Pour Mthuli Ncube, « il ne fait aucun doute que les données seront la pierre angulaire du programme de développement pour l’après-2015. Cela veut dire qu’il faudra établir un ordre de priorité dans les données recueillies pour s’assurer de leur pertinence et de leur adéquation avec les besoins des utilisateurs, tout en renforçant les capacités des pays à collecter de bonnes données de manière durable et en veillant à ce que celles-ci soient largement disponibles et orientent les politiques publiques. De meilleures données nécessitent d’investir dans le renforcement des capacités statistiques, ce que fait la Banque en accordant des subventions dans le cadre de son Programme de renforcement des capacités régionales. Nous collaborons avec nos partenaires pour mieux exploiter les ressources disponibles et pour mobiliser des ressources supplémentaires auprès de leurs donateurs, afin de renforcer encore les capacités de l’Afrique. » Et d’ajouter : « La plate-forme de l’AIA permet d’améliorer la diffusion des données dans les pays africains, à l’échelle sous-régionale et régionale. L’Afrique montre la voie en utilisant la plate-forme SDMX [“Statistical Data and Metadata Exchange“] pour faciliter la collecte et l’échange de données. Dorénavant, le Portail électronique des données gouvernementales, eGovDP, reliera les portails de plusieurs ministères et agences pour en faire un réseau unique, intégré et transparent, grâce auquel les responsables gouvernementaux pourront rapidement accéder aux données qui leur sont utiles pour la prise de décisions et l’élaboration de politiques essentielles. »

Dans les mois à venir, l’Autoroute de l’information en Afrique sera inaugurée à l’échelle régionale au Nigéria, au Sénégal, au Kenya et dans d’autres pays sélectionnés.

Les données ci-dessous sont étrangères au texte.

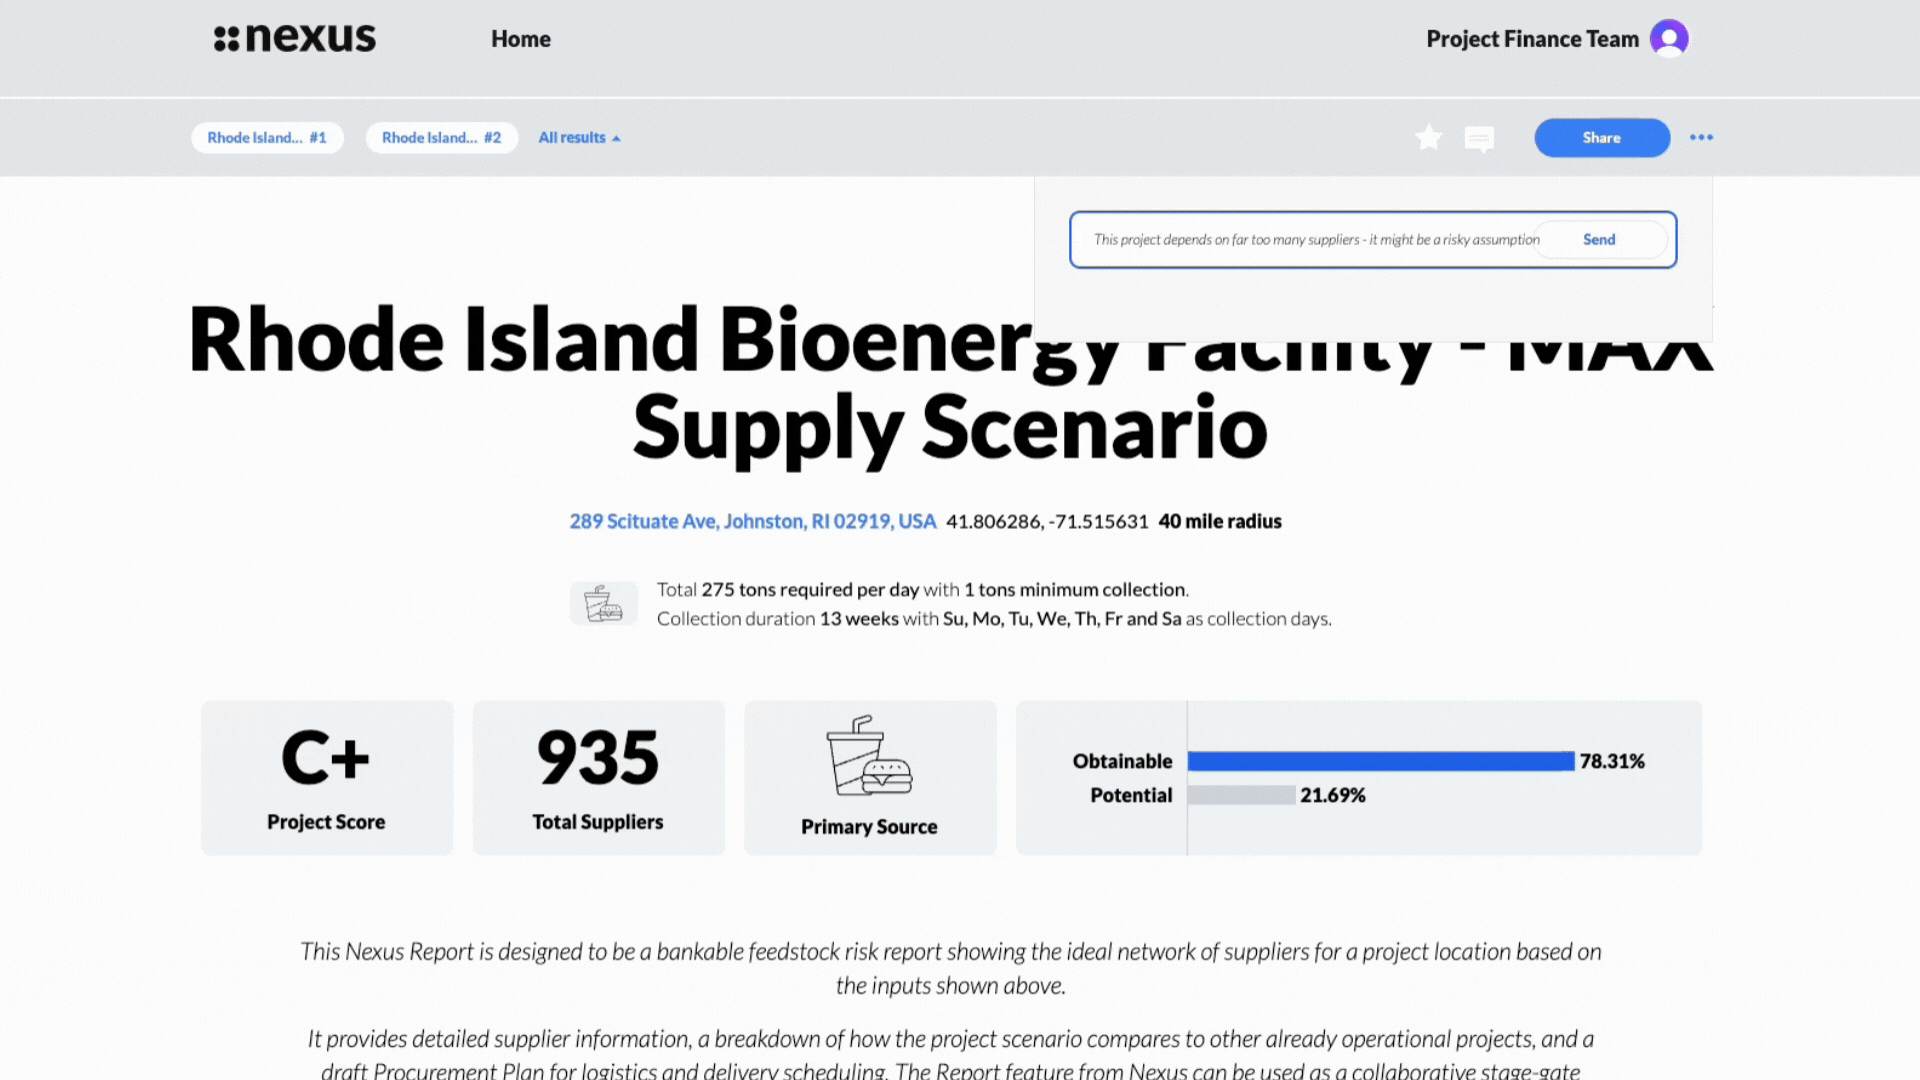Click the C+ Project Score metric card
The image size is (1920, 1080).
click(x=326, y=777)
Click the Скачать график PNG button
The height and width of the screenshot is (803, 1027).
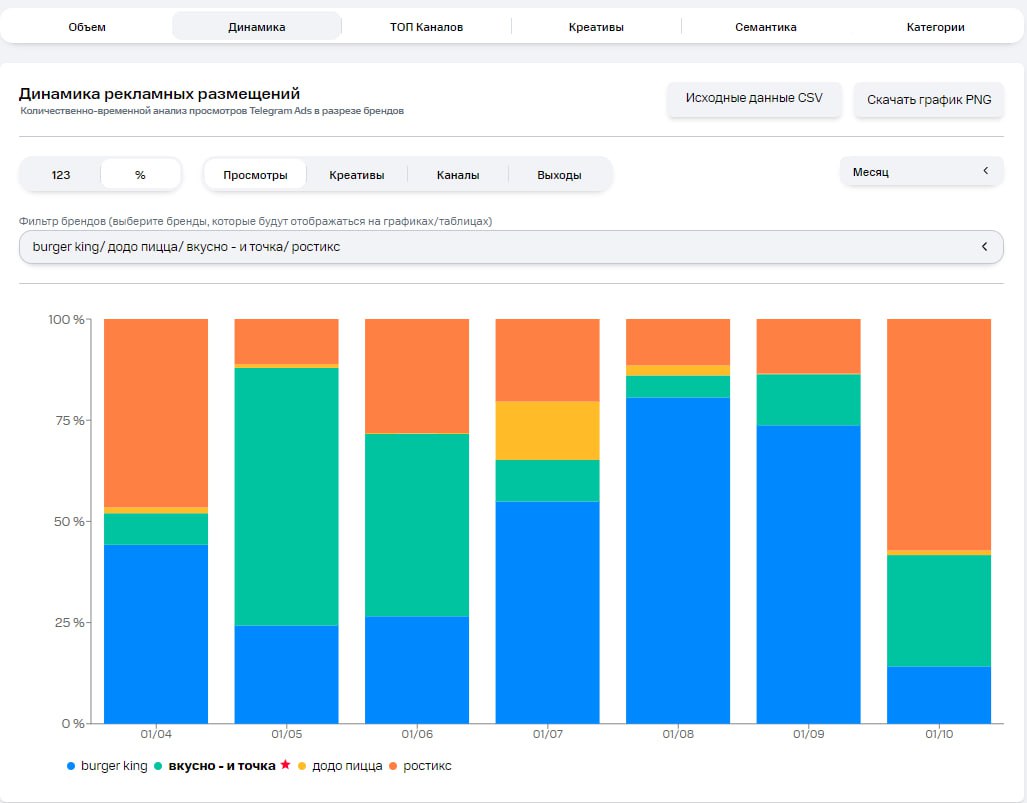tap(929, 99)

L’Autoroute de l’information en Afrique (AIA) :

L’Autoroute de l’information en Afrique (AIA) a été mise sur pied par le Département des statistiques de la Banque africaine de développement, dans le but de résoudre les problèmes liés à l’accessibilité des données auxquels étaient confrontés gouvernements, décideurs politiques, instituts de recherche, organismes du secteur privé, analystes, universitaires et simples citoyens africains.

Lancée en novembre 2012, l’Autoroute de l’information en Afrique a pour objectif d’accroître fortement l’accès public aux données officielles et autres statistiques en Afrique, tout en aidant les pays africains à améliorer la qualité, la gestion et la diffusion de leurs données. L’AIA répond également à la demande en données récentes que la BAD avait elle-même exprimée, pour suivre l’impact de ses interventions sur le développement du continent et s’assurer de leur conformité avec la Stratégie décennale de la Banque pour 2013-2022.

L’AIA entend accroître de façon significative l’accès à des données de qualité pour gérer et suivre les résultats des pays africains en matière de développement, et suivre notamment les progrès réalisés vers la réalisation des Objectifs du millénaire du développement (OMD) et répondre aux besoins en données destinées au programme de développement post-2015.